Re: A second WAS [ox-en] Germ of a new form of society ? [Philosophical Investigation]
- From: Adam Moran <adam diamat.org.uk>
- Date: Fri, 13 Feb 2004 05:41:48 +0000
Hi,
Niall Douglas wrote:
On 8 Feb 2004 at 2:37, Adam Moran wrote:
I suspect / theorise that some of the self / other descriptive
techniques ... views of the world, so to speak ... are flawed if
adopted on mass.
Most ideas become flawed when adopted en mass unless they make use of
the need of systems to grow. For example if communism had enshrined a
dynamic constantly changing worldview at its heart, it would like
have succeeded (of course it wouldn't be communism anymore).
One thing very good about capitalism is that it rewards taking risk.
It's very risky to change or even often to suggest change because
people don't like change. But boy has a lot of change in the world's
population occurred primarily because of capitalism (many complain of
its culturally homogenising effect, but an ecosystem thrives not only
from diversity but also from /coupling/ between the diverse
elements).
I am unsure of how Marx thought a communist mode of production would
work; I've been trying to get my head around it. He'd moved to Paris to
witness the almost spontaneous community in 1848 and was just trying to
get his own head around all the stuff that was breaking out, I guess.
Before then, I don't know whether he would have called himself a
communist, in fact I seem to remember that he wrote against them in a
funny kind of a way. He was more interested in trying to stir things up
in Prussia after he'd not got the job he wanted at a university ... or
something. [smile]
Well Marx / Engels certainly got their act together in Paris ... i dunno
whether it was the feeling of emancipation they must have felt in that
brief and somewhat limited autonomy, oder, but that's when they started
publishing their more coherent stuff.
Anyway it was picked up and re-purposed and used by all species of
groups to their own telos; most of these started off with high ambitions
but were just subsumed by the same old same-old. What happened in Russia
in 1907 was to a certain extent a precursor and model to 1917. I think
its clear from what Lenin wrote that he meant to enforce a new mode of
production based on common wealth. May be it would have gone another way
if Germany hadn't been split. (Alive Rosa roo - A valentine to you).
Germany was far more industrialised; Russia was in a predominantly
agrarian-feudal system and it was just too much to turn around. Dunno
... I heard this stuff mainly on picket-lines ... maybe these are are
just malformed memories of other malformed memories.
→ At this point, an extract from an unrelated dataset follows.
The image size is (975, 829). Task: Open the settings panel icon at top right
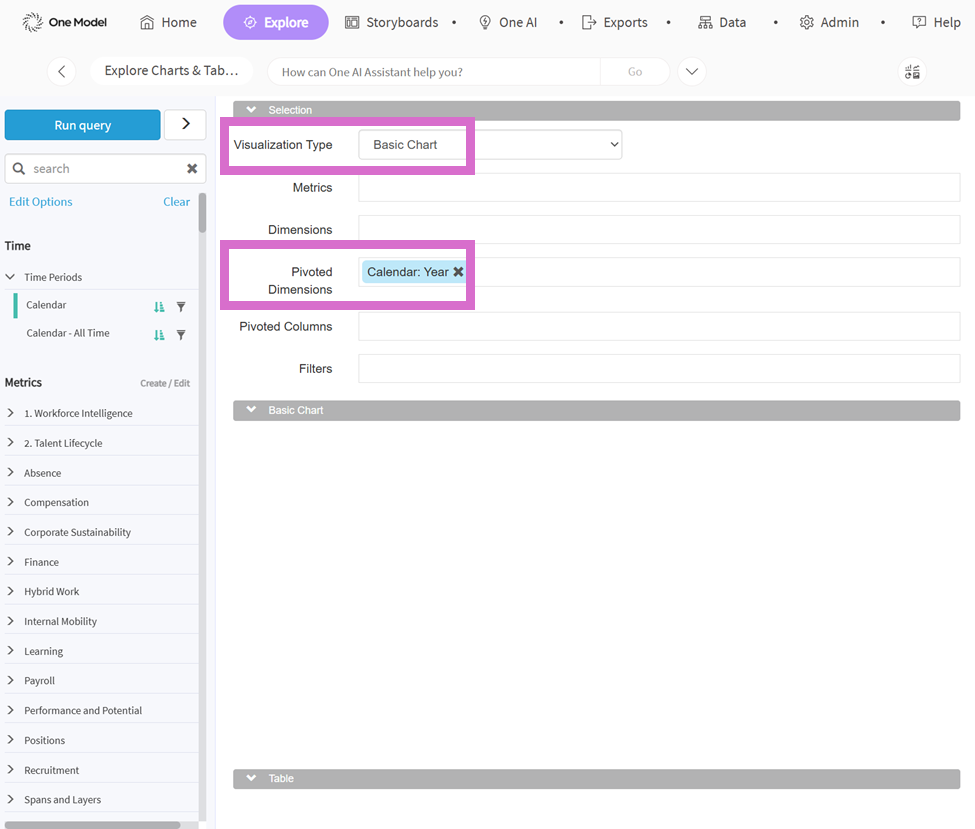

The rest can be picked from school books; well, maybe not any more but
this is how I heard it ... an attempt at new mode of production in
Russia based on the commune model; no money / joint decisions and the
associated phenomena of voluntary hard work. Strange how this phenomena
lasted many years after Russia was subsumed by the same old same-old. I
remember questioning my old man who was on piece-work at the time about
the Stakhanovite year and the legendary rates of production; he just
laughed and said "same old, same-old" ... and how can you argue with a
man whose shoveled shit for fifty years non-stop ? [laugh]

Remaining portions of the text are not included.